Wednesday, 28 April 2021

Seedlings

 I started this blog purely to write about books, but I would like to add a personal note. After all: it's my blog and I'll do what I want! 


My windowsills were covered in seedlings until yesterday. They were big enough to go outside, but alas: the night temperature kept going down to zero. Now I put them outside during the day, to acclimatize. "Outside" is a large balcony (15 by 2 meters), very sunny and sometimes windy. Today all "non-essential" shops re-opened, so I will be able to visit gardening centres too. But maybe I'd better wait as the temptation to buy is always great and I already have too many seedlings (they will go to neighbours and friends). Also cafes and restaurants will be allowed to open (outside seating only), so we will celebrate at our favourite lunch place.


Sunday, 18 April 2021

What to read where

 While looking for information on authors I came across this site:  https://www.mappit.net/bookmap/    It is a "Global Book Map"listing books about or situated in a particular location. There are more than 100,000 books on the map that can be searched by countries, regions, or by any of the thousands of specific places the books are set in or are about. So if you would like to read a book set in your home town or your holiday location this is the place to look.

For me it works the other way too: on a trip to Copenhagen I have visited the apartment block from Miss Smilla's Feeling for Snow (Peter Hoeg), in Edinburgh I have used locations from Alexander McCall Smith's books as my guide, and I have cycled round northern France trying, and failing, to find the hotel from The Greengage Summer (Rumer Godden). How about you, have you visited places from your favourite books?

Tuesday, 13 April 2021

Wild Island, a Year in the Hebrides by Jane Smith (2016)

I read about this book in Country Living (oh, I miss being able to buy British Magazines!) and ordered it in January 2020. In her book, Jane mentions Colonsay's Spring Festival, so I looked it up.  It sounded so wonderful I was beginning to think how nice it would be to visit when the world changed and all foreign travel was off. Maybe next year ...


In paintings and words Jane portrays a year on Oronsay, a small Hebridean island farmed by the RSPB for the benefit of wildlife. She originally worked for the BBC and National Geographic as a wildlife film-maker, then changed direction, studying painting and printing. 

 

Apart from the pictures, which are wonderful, she also has a way with words, painting a picture of life on the island and of all the creatures living there.


Mike and Val are the RSPB-managers on Oronsay, living there with their helpers and their dogs. You get to Oronsay by driving across from Colonsay at low tide, a hazardous undertaking at all times, and especially in bad weather or at night.

....

## WORK INSTRUCTIONS
Can you retype the part of the blog excerpt starting with "Mike and Val" and going on through "or at night."? The data after this point has no connection to the blog excerpt.

## DATASET SECTION
....

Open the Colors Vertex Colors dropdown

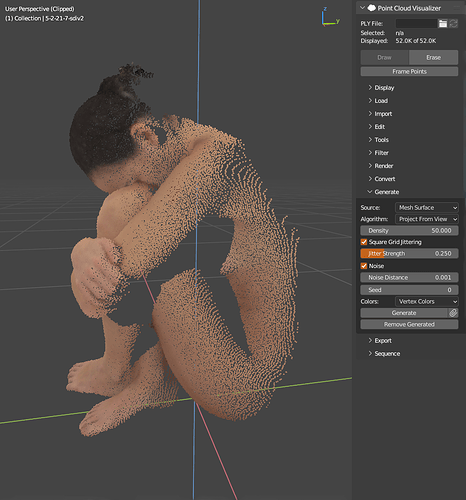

....

## ANSWER TO THE EXERCISE
Mike and Val are the RSPB-managers on Oronsay, living there with their helpers and their dogs. You get to Oronsay by driving across from Colonsay at low tide, a hazardous undertaking at all times, and especially in bad weather or at night.